Clover-land is not a rough mining country and a great snow bank, the report says, but an inviting location with every opportunity to become prosperous.
The Escanaba Press, on Feb. 3, 1914, reported officers of the Copper Country Commercial Club promoting “the advantages of Cloverland.” They included 220 million pounds of annual copper production, among the world’s greatest iron ranges, and the world’s greatest ore docks.
“A majority of our visitors are well aware that we grew the largest and best potatoes in the world,” George Price, Commercial Club secretary told the Press, “and the most of them to the acre; they know the quality of our wheet [sic], oats, rye and other cereals and the size of the yield per acre; know (why) our glorious country was given the name ‘Cloverland;’ they know that no less an authority than ex-Secretary of Agriculture James Wilson has stated that Cloverland is destined to become America’s greatest dairy region, which statement lately was confirmed by (Ira) Elburtus Hubbard, who, if he is to be believed, is some criterion himself.”

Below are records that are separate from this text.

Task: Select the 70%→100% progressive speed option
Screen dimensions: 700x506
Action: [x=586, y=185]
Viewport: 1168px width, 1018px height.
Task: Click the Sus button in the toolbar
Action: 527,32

On November 29, 1913, the Milford Times reported that, according to Leo M. Geismar, of the Michigan State Experimental Station, in Chatham, Houghton County led the world in potato production that year, yielding 200 bushels to the acre. Average yields approximated 105 bushels per acre, but 1913 was a productive year.
A publication named The Lake Superior Farmer, on January 17, 1914, reported on the organization of the Houghton County Potato Growers’ Association. The object of the association was to begin growing and marketing seed potatoes that were to be raised and shipped under a “rigorous system of inspection” for the purpose of enabling the association to guarantee all potatoes were free from diseases. Membership was limited to members of the Houghton County Farm Bureau.
“Realizing that farmers almost everywhere pay exorbitant prices for seed potatoes which frequently are neither pure nor free from the diseases,” the publication stated, “the association will endeavor to deal directly with farmers rather then with dealers.”